ЗАДАНИЕ: Продолжите отрывок о Корбулоне и нарушившем его приказ Пакции Орфите, начав сразу после последней строки.

ФРАГМЕНТ ТЕКСТА:

Продержав легионы в лагере, пока не установилась
весна, Корбулон расположил в подходящих местах отряды вспомогательных войск,
приказав им не вступать первыми в битву с противником. Начальником над этими
сторожевыми постами он поставил Пакция Орфита, имевшего звание центуриона
первого манипула. И хотя тот написал ему, что варвары ведут себя крайне
беспечно и представляется случай для успешных боевых действий, полководец
распорядился не выходить за пределы сторожевых постов и дожидаться прибытия
подкреплений. Однако после того как к нему подошло несколько конных отрядов, по
неопытности требовавших сражения, Пакций, нарушив приказ, сразился с врагами и
был разбит. Двигавшиеся к нему подкрепления были устрашены его разгромом к
обратились в бегство, — каждый отряд в свой лагерь. Известие о случившемся
разгневало Корбулона: разбранив Пакция, префектов и воинов, он приказал им
расположиться за лагерным валом и некоторое время держал их там опозоренными
столь унизительным наказанием, пока, снизойдя к просьбам остального войска, не
даровал им прощения.
37.

СОДЕРЖИМОЕ НАБОРА ДАННЫХ:
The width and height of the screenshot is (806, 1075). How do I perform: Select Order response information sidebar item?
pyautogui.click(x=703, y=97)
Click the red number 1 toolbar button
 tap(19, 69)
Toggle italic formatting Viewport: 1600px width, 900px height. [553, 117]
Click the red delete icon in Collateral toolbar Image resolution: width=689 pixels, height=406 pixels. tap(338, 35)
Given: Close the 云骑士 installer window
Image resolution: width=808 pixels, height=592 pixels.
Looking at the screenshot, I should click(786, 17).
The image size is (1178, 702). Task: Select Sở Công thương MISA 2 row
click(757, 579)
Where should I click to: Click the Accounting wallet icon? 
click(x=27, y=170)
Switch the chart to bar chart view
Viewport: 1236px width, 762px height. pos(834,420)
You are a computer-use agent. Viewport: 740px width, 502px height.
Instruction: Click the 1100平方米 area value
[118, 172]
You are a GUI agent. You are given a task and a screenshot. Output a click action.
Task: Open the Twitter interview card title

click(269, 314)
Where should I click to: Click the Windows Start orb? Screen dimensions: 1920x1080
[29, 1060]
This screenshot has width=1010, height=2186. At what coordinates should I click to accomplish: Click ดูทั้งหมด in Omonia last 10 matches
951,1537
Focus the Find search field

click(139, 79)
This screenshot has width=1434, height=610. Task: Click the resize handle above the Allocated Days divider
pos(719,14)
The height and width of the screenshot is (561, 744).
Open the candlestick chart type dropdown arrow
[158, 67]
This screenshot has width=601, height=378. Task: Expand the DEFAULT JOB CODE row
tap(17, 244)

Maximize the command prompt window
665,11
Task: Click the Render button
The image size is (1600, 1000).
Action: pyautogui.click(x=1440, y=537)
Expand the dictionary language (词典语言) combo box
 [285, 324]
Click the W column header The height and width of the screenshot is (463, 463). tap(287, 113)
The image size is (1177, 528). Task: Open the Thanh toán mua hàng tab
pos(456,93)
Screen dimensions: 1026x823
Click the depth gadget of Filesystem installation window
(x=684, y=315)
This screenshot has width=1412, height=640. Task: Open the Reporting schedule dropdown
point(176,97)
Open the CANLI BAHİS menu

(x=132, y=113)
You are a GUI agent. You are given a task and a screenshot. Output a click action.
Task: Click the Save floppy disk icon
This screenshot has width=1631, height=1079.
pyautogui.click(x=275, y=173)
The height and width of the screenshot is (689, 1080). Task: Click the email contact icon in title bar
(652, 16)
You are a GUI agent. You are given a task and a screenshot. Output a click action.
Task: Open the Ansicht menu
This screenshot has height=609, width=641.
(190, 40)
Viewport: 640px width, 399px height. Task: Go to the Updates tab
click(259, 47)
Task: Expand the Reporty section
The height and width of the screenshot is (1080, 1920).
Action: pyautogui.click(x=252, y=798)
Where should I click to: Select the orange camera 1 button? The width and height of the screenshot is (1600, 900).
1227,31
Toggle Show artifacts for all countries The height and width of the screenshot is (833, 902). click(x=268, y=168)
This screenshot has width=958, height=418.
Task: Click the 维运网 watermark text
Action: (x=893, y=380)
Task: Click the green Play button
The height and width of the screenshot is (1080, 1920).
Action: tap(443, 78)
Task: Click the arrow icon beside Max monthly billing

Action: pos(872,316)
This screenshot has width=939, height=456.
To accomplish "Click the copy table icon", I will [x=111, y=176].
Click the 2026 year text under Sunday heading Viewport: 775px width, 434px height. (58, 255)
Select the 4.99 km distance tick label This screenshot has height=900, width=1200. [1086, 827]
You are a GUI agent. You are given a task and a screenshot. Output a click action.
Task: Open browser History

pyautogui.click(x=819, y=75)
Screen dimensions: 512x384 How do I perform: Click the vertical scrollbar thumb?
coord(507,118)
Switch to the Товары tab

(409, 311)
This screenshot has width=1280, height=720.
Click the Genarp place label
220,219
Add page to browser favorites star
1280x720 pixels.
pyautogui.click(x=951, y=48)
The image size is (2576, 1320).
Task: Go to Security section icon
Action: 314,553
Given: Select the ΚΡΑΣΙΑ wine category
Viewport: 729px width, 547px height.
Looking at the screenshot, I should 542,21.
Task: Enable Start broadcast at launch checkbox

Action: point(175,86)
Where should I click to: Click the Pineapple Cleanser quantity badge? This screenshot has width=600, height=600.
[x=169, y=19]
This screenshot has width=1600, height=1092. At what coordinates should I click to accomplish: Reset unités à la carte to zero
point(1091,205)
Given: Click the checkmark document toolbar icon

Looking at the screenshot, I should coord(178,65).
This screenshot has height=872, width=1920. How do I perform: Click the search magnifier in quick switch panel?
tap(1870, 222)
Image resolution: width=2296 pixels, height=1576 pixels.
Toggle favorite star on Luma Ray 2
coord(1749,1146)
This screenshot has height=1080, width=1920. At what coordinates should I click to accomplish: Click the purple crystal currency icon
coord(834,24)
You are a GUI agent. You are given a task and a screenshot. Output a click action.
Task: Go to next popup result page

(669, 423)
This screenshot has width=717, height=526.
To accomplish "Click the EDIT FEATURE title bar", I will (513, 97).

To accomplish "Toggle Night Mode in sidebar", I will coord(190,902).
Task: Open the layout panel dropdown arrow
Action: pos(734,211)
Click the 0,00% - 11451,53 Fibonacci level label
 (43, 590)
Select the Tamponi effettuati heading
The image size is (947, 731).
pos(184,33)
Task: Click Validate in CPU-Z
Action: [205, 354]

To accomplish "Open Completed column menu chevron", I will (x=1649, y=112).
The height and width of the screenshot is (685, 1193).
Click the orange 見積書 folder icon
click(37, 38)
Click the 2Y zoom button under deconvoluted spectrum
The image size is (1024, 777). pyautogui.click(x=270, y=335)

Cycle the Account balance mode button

ОТВЕТ:
Между тем Тиридат, поддержанный не только
клиентами, но и братом своим, царем Вологезом, начал тревожить Армению уже не
исподтишка совершаемыми набегами, но открытой войною, разорял тех, в ком видел
приверженцев римлян и, если, против него высылались воинские отряды,
уклонившись от встречи с ними, производил то здесь, то там неожиданные налеты,
больше сея страх шедшей о нем молвой, чем боевыми делами. И вот Корбулон, долго
и тщетно искавший сражения и вынужденный по примеру врагов рассредоточить
военные действия, распределяет свои силы между легатами и префектами, с тем
чтобы они сразу во многих местах вторглись в Армению. Вместе с тем он склонил
царя Антиоха напасть на ближайшие к нему области. Да и Фарасман, умертвив
своего сына Радамиста якобы за предательство, старался доказать нам свою
преданность и начал решительнее действовать против армян, к которым питал
давнюю ненависть. Тогда же впервые были вовлечены в союз с нами мосхи, и этот
народ, и поныне являющийся наиболее верным союзником римлян, устремился в
глухую и труднодоступную часть Армении. Таким образом, замыслы Тиридата
обернулись против него самого, и он стал направлять к Корбулону послов, чтобы
те от его имени и имени парфян спросили римского полководца, ни каком основании
после недавней выдачи Вологезом заложников[29] и возобновления договора о дружбе, который, казалось,
сулил ему новые каши благодеяния, он изгоняется из Армении, давнего своего
владения. Да и Вологез еще ничего не предпринял именно потому, что они
предпочитают разрешать споры посредством переговоров, а не силой оружия; но,
если им навяжут войну, у Арсакидов не будет недостатка ни в доблести, ни в
военном счастье, в чем не раз могли убедиться терпевшие от них поражения
римляне. В ответ на это Корбулон, знавший, что Вологеза задерживает мятеж в
Гиркании, посоветовал Тиридату обратиться со своей просьбой к Цезарю: он сможет
без кровопролитной войны обеспечить себе прочную власть, если откажется от
слишком далеко заходящих и несбыточных надежд и будет добиваться того, что
достижимо и чему следует отдать предпочтение.